Kusug Tausug, Jaycees hold leadership training, workshop in Sulu








Kusug Tausug partylist president Shernee Tan and Jaycees conduct leadership training and workshop for young people in Sulu province. (Photo by Ahl-franzie Salinas)

SULU – The Junior Chamber International-Jolo Jaycees and Kusug Tausug have recently conducted a leadership training and workshop for young people in Sulu province in southern Philippines.
Shernee Tan, president of the Kusug Tausug, also thanked Jaycees for advocating nation-building and for continuously providing opportunities for young people to develop their leadership skills, social responsibility and fellowship necessary to create positive change – “just as what the mission of organization says.”
The two-day workshop held recently in Jolo town was attended by Jaycees officials and members and students and their leaders from different schools in Sulu, including representatives of different sectors in the province led by Mayor Hussin Amin, among others.
In her speech, Tan said in its history, the Jaycees set their eyes on a mission towards harnessing the energy and potentialities especially of the young sector of their movement in leaving a mark in nation-building efforts.
She said just like the Kusug Tausug which for many years work on the same principle has now evolved from an inspiration towards a movement.
“As Kusug Tausug’s first President, I do admit that I harbour a bit of apprehension and a lot of sleepless nights for the heavy burden of responsibilities placed on my young and fragile shoulders, and of course the dreadful thought of failure and making a mess out of a noble cause always enter my thoughts.”
“Despite the self-doubts, I was egged on by the fact that the Tausug youths of today are coming out from their individual shells to be noted as a viable and potent stakeholder of everything we are exerting efforts for in the present context.  They are indeed the rightful inheritors of the future,” Tan said.
She said as a people, the Tausug have a glorious past and a colourful history which left an undeniable and indelible mark in this part of the world.

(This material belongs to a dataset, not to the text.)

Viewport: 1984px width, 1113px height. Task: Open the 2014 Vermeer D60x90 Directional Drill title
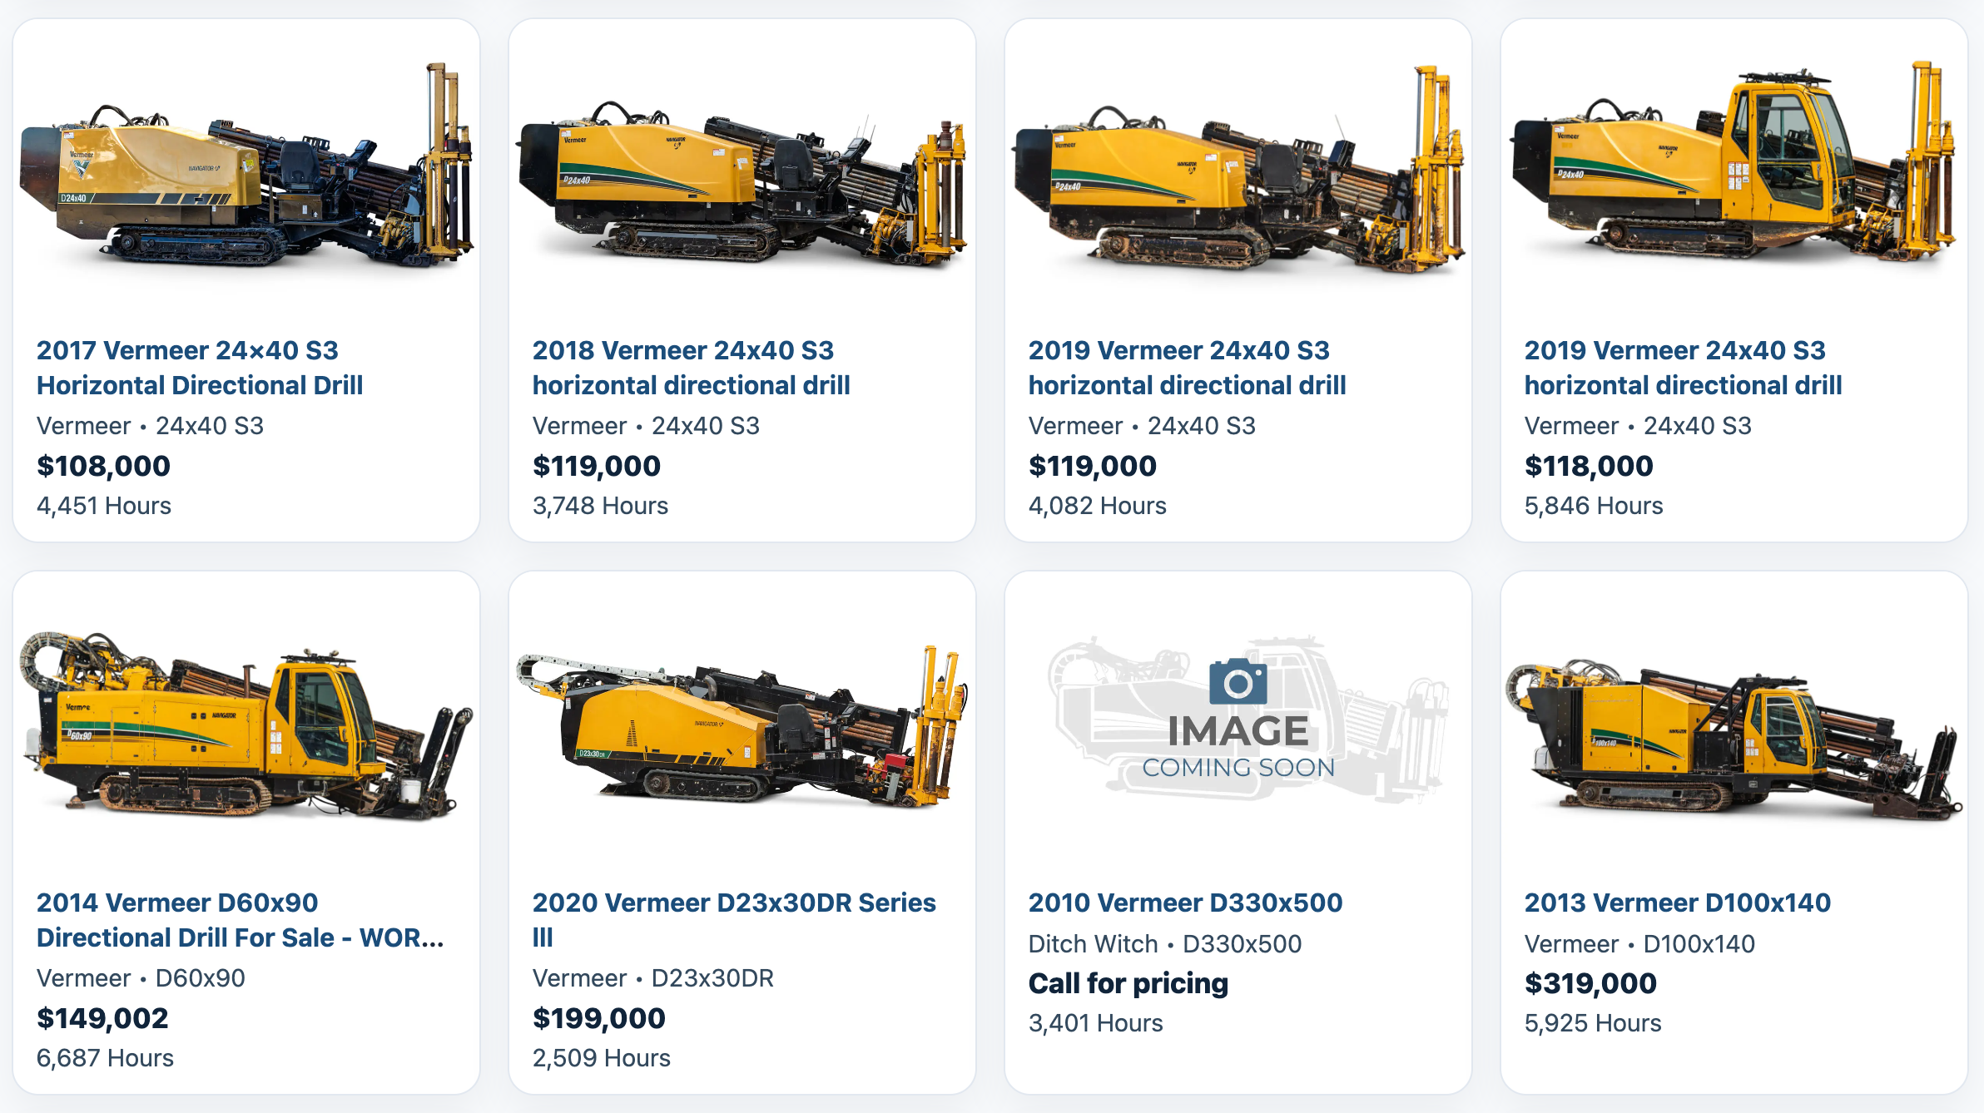pos(241,920)
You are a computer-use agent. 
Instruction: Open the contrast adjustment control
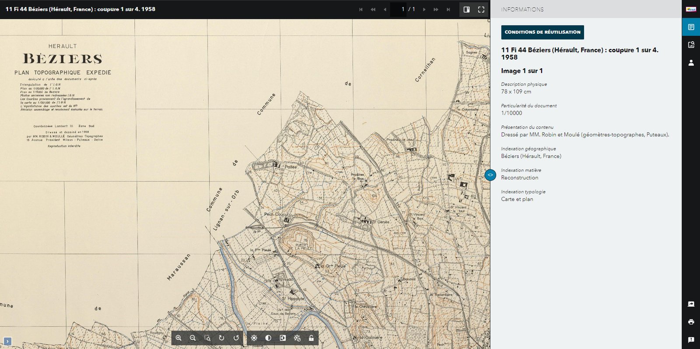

“We were once sovereign. My father – Vice Governor Sakur Tan - on many occasions said there is a lingering romance between our people and the past. And to consummate that romance, we should build a bridge between the past and the future if only to show to the people who look down and frown on us that we, too, can stand shoulder to shoulder with anyone in national endeavors as we are Filipinos too,” the young leader said.
“The Kusug Tausug will take the cudgel to be the bridge of hope founded and pillared by the honor and dignity our ancestors have fought and died for. We are not fomenting a rebellious movement or a reversion to a former order of things. What we hope to achieve in this humble movement is the reinvention of the Tausug– a new Tausug shaped by the struggle of their forebears and the awareness of the fact that we have to institute changes from deep within us that we may shred off the skin of a typecast that seems to have chained us to the ground unable to take the stride towards a better future.”
The current membership of Jaycees in the Philippines – from age 18 to 40 – is now 3,500, excluding active associates of past members numbering more than 6,000 and an auxiliary group of Junior Jaycees, numbering over 3,000 members operating in more than 300 communities across the Philippines. (Ahl-franzie Salinas)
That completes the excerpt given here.